··· GIVEN RECORDS
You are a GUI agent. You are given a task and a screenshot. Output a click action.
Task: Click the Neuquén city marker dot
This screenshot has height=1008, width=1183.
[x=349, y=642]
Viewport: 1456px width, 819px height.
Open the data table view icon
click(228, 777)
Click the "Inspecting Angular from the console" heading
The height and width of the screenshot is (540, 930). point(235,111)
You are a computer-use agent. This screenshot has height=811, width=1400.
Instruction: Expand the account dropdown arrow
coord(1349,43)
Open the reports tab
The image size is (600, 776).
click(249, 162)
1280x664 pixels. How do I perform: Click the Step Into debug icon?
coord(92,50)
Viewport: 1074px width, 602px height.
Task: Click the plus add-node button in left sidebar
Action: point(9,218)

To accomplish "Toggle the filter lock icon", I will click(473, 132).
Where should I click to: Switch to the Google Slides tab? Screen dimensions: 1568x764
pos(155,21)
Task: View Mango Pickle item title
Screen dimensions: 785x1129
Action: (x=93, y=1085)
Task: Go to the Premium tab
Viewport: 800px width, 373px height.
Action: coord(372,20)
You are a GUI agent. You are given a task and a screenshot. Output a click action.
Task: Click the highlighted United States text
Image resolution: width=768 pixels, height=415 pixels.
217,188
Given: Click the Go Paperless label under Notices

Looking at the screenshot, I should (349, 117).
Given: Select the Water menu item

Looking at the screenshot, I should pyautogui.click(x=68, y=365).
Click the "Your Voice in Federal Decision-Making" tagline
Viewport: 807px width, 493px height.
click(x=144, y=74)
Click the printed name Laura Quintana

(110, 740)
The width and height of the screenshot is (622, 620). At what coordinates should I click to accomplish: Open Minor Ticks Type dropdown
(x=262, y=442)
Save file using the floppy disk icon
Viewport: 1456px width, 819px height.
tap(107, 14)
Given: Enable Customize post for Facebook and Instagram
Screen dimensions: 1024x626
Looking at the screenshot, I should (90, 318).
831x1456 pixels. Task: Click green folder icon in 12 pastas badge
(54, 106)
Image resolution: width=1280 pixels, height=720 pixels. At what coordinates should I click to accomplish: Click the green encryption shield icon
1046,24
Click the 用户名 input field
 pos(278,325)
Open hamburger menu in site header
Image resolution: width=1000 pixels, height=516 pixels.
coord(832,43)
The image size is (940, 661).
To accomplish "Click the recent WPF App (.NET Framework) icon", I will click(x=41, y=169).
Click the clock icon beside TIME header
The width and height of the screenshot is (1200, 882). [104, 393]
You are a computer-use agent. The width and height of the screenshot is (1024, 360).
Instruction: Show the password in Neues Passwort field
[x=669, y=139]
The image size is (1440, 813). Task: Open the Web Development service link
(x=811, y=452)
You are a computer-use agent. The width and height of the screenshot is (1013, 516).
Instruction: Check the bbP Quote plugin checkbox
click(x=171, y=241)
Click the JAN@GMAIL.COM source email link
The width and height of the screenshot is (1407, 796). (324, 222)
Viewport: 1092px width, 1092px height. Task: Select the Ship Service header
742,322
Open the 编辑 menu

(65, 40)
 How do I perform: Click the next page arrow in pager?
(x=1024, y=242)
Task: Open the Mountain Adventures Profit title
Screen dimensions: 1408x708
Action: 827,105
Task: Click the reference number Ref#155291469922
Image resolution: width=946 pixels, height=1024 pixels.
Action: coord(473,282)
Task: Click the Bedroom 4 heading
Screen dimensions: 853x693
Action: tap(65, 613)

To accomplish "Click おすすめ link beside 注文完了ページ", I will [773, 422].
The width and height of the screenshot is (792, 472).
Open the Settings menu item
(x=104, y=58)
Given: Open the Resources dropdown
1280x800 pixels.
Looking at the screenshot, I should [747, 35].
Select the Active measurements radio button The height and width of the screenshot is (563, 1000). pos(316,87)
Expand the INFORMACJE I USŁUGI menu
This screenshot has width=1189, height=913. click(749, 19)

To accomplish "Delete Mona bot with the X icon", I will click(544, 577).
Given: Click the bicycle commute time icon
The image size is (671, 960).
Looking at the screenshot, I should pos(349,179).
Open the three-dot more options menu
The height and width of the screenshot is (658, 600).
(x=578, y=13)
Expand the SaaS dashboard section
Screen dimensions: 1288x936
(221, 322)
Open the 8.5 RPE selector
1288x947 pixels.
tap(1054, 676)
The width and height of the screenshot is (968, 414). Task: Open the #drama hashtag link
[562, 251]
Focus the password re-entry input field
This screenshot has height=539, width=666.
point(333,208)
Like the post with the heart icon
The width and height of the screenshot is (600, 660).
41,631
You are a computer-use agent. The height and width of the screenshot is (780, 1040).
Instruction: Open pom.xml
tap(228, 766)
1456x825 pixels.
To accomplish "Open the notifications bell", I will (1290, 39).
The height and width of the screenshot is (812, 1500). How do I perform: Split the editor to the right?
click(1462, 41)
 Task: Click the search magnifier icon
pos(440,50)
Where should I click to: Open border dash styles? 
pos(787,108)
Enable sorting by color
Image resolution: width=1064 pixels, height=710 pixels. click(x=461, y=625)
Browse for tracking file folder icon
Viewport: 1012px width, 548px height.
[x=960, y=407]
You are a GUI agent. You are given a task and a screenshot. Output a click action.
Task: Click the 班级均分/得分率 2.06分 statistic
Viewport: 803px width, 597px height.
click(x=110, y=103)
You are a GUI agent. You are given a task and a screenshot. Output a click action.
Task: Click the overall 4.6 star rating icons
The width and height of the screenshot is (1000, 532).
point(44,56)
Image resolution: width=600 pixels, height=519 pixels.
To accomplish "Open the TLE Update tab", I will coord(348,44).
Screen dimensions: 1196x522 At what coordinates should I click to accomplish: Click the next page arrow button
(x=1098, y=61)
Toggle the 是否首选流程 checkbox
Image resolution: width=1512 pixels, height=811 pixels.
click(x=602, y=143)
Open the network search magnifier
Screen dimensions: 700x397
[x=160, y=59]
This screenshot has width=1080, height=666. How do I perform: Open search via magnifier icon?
······
» **TASK GOAL**:
The expected result is every record above, duplicated exactly.

» **COMPLETED TASK**:
You are a GUI agent. You are given a task and a screenshot. Output a click action.
Task: Click the Neuquén city marker dot
This screenshot has height=1008, width=1183.
[x=349, y=642]
Viewport: 1456px width, 819px height.
Open the data table view icon
click(228, 777)
Click the "Inspecting Angular from the console" heading
The height and width of the screenshot is (540, 930). point(235,111)
You are a computer-use agent. This screenshot has height=811, width=1400.
Instruction: Expand the account dropdown arrow
coord(1349,43)
Open the reports tab
The image size is (600, 776).
click(249, 162)
1280x664 pixels. How do I perform: Click the Step Into debug icon?
coord(92,50)
Viewport: 1074px width, 602px height.
Task: Click the plus add-node button in left sidebar
Action: point(9,218)

To accomplish "Toggle the filter lock icon", I will click(473, 132).
Where should I click to: Switch to the Google Slides tab? Screen dimensions: 1568x764
pos(155,21)
Task: View Mango Pickle item title
Screen dimensions: 785x1129
Action: (x=93, y=1085)
Task: Go to the Premium tab
Viewport: 800px width, 373px height.
Action: coord(372,20)
You are a GUI agent. You are given a task and a screenshot. Output a click action.
Task: Click the highlighted United States text
Image resolution: width=768 pixels, height=415 pixels.
217,188
Given: Click the Go Paperless label under Notices

Looking at the screenshot, I should (349, 117).
Given: Select the Water menu item

Looking at the screenshot, I should pyautogui.click(x=68, y=365).
Click the "Your Voice in Federal Decision-Making" tagline
Viewport: 807px width, 493px height.
click(x=144, y=74)
Click the printed name Laura Quintana

(110, 740)
The width and height of the screenshot is (622, 620). At what coordinates should I click to accomplish: Open Minor Ticks Type dropdown
(x=262, y=442)
Save file using the floppy disk icon
Viewport: 1456px width, 819px height.
tap(107, 14)
Given: Enable Customize post for Facebook and Instagram
Screen dimensions: 1024x626
Looking at the screenshot, I should (90, 318).
831x1456 pixels. Task: Click green folder icon in 12 pastas badge
(54, 106)
Image resolution: width=1280 pixels, height=720 pixels. At what coordinates should I click to accomplish: Click the green encryption shield icon
1046,24
Click the 用户名 input field
 pos(278,325)
Open hamburger menu in site header
Image resolution: width=1000 pixels, height=516 pixels.
coord(832,43)
The image size is (940, 661).
To accomplish "Click the recent WPF App (.NET Framework) icon", I will click(x=41, y=169).
Click the clock icon beside TIME header
The width and height of the screenshot is (1200, 882). [104, 393]
You are a computer-use agent. The width and height of the screenshot is (1024, 360).
Instruction: Show the password in Neues Passwort field
[x=669, y=139]
The image size is (1440, 813). Task: Open the Web Development service link
(x=811, y=452)
You are a computer-use agent. The width and height of the screenshot is (1013, 516).
Instruction: Check the bbP Quote plugin checkbox
click(x=171, y=241)
Click the JAN@GMAIL.COM source email link
The width and height of the screenshot is (1407, 796). (324, 222)
Viewport: 1092px width, 1092px height. Task: Select the Ship Service header
742,322
Open the 编辑 menu

(65, 40)
 How do I perform: Click the next page arrow in pager?
(x=1024, y=242)
Task: Open the Mountain Adventures Profit title
Screen dimensions: 1408x708
Action: 827,105
Task: Click the reference number Ref#155291469922
Image resolution: width=946 pixels, height=1024 pixels.
Action: coord(473,282)
Task: Click the Bedroom 4 heading
Screen dimensions: 853x693
Action: tap(65, 613)

To accomplish "Click おすすめ link beside 注文完了ページ", I will [773, 422].
The width and height of the screenshot is (792, 472).
Open the Settings menu item
(x=104, y=58)
Given: Open the Resources dropdown
1280x800 pixels.
Looking at the screenshot, I should [747, 35].
Select the Active measurements radio button The height and width of the screenshot is (563, 1000). pos(316,87)
Expand the INFORMACJE I USŁUGI menu
This screenshot has width=1189, height=913. click(749, 19)

To accomplish "Delete Mona bot with the X icon", I will click(544, 577).
Given: Click the bicycle commute time icon
The image size is (671, 960).
Looking at the screenshot, I should pos(349,179).
Open the three-dot more options menu
The height and width of the screenshot is (658, 600).
(x=578, y=13)
Expand the SaaS dashboard section
Screen dimensions: 1288x936
(221, 322)
Open the 8.5 RPE selector
1288x947 pixels.
tap(1054, 676)
The width and height of the screenshot is (968, 414). Task: Open the #drama hashtag link
[562, 251]
Focus the password re-entry input field
This screenshot has height=539, width=666.
point(333,208)
Like the post with the heart icon
The width and height of the screenshot is (600, 660).
41,631
You are a computer-use agent. The height and width of the screenshot is (780, 1040).
Instruction: Open pom.xml
tap(228, 766)
1456x825 pixels.
To accomplish "Open the notifications bell", I will (1290, 39).
The height and width of the screenshot is (812, 1500). How do I perform: Split the editor to the right?
click(1462, 41)
 Task: Click the search magnifier icon
pos(440,50)
Where should I click to: Open border dash styles? 
pos(787,108)
Enable sorting by color
Image resolution: width=1064 pixels, height=710 pixels. click(x=461, y=625)
Browse for tracking file folder icon
Viewport: 1012px width, 548px height.
[x=960, y=407]
You are a GUI agent. You are given a task and a screenshot. Output a click action.
Task: Click the 班级均分/得分率 2.06分 statistic
Viewport: 803px width, 597px height.
click(x=110, y=103)
You are a GUI agent. You are given a task and a screenshot. Output a click action.
Task: Click the overall 4.6 star rating icons
The width and height of the screenshot is (1000, 532).
point(44,56)
Image resolution: width=600 pixels, height=519 pixels.
To accomplish "Open the TLE Update tab", I will coord(348,44).
Screen dimensions: 1196x522 At what coordinates should I click to accomplish: Click the next page arrow button
(x=1098, y=61)
Toggle the 是否首选流程 checkbox
Image resolution: width=1512 pixels, height=811 pixels.
click(x=602, y=143)
Open the network search magnifier
Screen dimensions: 700x397
[x=160, y=59]
This screenshot has width=1080, height=666. How do I perform: Open search via magnifier icon?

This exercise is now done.